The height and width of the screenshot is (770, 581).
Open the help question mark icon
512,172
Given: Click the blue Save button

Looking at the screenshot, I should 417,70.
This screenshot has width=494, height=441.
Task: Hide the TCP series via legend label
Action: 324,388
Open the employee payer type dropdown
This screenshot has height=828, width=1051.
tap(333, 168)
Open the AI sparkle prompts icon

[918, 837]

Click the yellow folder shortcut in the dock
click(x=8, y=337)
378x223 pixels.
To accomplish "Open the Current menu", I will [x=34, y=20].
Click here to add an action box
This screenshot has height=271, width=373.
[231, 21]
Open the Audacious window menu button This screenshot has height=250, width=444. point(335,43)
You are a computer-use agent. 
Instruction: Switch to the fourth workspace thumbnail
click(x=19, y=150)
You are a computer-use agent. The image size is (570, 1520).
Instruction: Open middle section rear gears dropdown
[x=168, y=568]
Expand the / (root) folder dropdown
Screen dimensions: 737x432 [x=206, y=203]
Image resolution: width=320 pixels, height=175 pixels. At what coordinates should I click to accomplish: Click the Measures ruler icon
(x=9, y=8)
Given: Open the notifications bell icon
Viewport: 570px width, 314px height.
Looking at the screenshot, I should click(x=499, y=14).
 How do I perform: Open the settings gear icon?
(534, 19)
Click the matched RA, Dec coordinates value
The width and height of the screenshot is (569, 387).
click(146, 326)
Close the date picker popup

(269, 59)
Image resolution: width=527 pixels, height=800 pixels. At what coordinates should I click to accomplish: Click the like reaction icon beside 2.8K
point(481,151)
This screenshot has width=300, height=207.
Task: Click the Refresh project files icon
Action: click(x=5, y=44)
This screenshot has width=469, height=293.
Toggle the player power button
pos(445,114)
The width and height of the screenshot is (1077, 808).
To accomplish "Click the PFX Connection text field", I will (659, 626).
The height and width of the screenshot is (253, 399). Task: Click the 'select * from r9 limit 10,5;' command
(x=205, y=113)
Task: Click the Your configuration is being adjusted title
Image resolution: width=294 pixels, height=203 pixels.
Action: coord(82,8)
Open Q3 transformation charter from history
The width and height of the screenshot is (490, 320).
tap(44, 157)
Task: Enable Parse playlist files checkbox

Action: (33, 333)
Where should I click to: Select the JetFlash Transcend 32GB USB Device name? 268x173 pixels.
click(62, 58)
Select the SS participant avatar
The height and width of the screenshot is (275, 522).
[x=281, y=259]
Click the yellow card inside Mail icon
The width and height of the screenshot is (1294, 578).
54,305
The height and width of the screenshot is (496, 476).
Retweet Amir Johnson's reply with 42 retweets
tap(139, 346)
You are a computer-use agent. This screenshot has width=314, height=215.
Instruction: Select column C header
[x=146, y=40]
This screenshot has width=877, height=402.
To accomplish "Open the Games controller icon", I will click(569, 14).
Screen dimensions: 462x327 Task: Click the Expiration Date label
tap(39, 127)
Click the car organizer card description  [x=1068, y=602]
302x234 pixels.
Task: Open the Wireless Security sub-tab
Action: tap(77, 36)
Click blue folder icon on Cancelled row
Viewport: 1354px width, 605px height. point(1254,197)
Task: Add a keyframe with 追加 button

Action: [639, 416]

....

EXERCISE DETAILS:
Repeat the data above in full, word for word.

EXERCISE RESPONSE:
The height and width of the screenshot is (770, 581).
Open the help question mark icon
512,172
Given: Click the blue Save button

Looking at the screenshot, I should 417,70.
This screenshot has width=494, height=441.
Task: Hide the TCP series via legend label
Action: 324,388
Open the employee payer type dropdown
This screenshot has height=828, width=1051.
tap(333, 168)
Open the AI sparkle prompts icon

[918, 837]

Click the yellow folder shortcut in the dock
click(x=8, y=337)
378x223 pixels.
To accomplish "Open the Current menu", I will [x=34, y=20].
Click here to add an action box
This screenshot has height=271, width=373.
[231, 21]
Open the Audacious window menu button This screenshot has height=250, width=444. point(335,43)
You are a computer-use agent. 
Instruction: Switch to the fourth workspace thumbnail
click(x=19, y=150)
You are a computer-use agent. The image size is (570, 1520).
Instruction: Open middle section rear gears dropdown
[x=168, y=568]
Expand the / (root) folder dropdown
Screen dimensions: 737x432 [x=206, y=203]
Image resolution: width=320 pixels, height=175 pixels. At what coordinates should I click to accomplish: Click the Measures ruler icon
(x=9, y=8)
Given: Open the notifications bell icon
Viewport: 570px width, 314px height.
Looking at the screenshot, I should click(x=499, y=14).
 How do I perform: Open the settings gear icon?
(534, 19)
Click the matched RA, Dec coordinates value
The width and height of the screenshot is (569, 387).
click(146, 326)
Close the date picker popup

(269, 59)
Image resolution: width=527 pixels, height=800 pixels. At what coordinates should I click to accomplish: Click the like reaction icon beside 2.8K
point(481,151)
This screenshot has width=300, height=207.
Task: Click the Refresh project files icon
Action: click(x=5, y=44)
This screenshot has width=469, height=293.
Toggle the player power button
pos(445,114)
The width and height of the screenshot is (1077, 808).
To accomplish "Click the PFX Connection text field", I will (659, 626).
The height and width of the screenshot is (253, 399). Task: Click the 'select * from r9 limit 10,5;' command
(x=205, y=113)
Task: Click the Your configuration is being adjusted title
Image resolution: width=294 pixels, height=203 pixels.
Action: coord(82,8)
Open Q3 transformation charter from history
The width and height of the screenshot is (490, 320).
tap(44, 157)
Task: Enable Parse playlist files checkbox

Action: (33, 333)
Where should I click to: Select the JetFlash Transcend 32GB USB Device name? 268x173 pixels.
click(62, 58)
Select the SS participant avatar
The height and width of the screenshot is (275, 522).
[x=281, y=259]
Click the yellow card inside Mail icon
The width and height of the screenshot is (1294, 578).
54,305
The height and width of the screenshot is (496, 476).
Retweet Amir Johnson's reply with 42 retweets
tap(139, 346)
You are a computer-use agent. This screenshot has width=314, height=215.
Instruction: Select column C header
[x=146, y=40]
This screenshot has width=877, height=402.
To accomplish "Open the Games controller icon", I will click(569, 14).
Screen dimensions: 462x327 Task: Click the Expiration Date label
tap(39, 127)
Click the car organizer card description  [x=1068, y=602]
302x234 pixels.
Task: Open the Wireless Security sub-tab
Action: tap(77, 36)
Click blue folder icon on Cancelled row
Viewport: 1354px width, 605px height. point(1254,197)
Task: Add a keyframe with 追加 button

Action: [639, 416]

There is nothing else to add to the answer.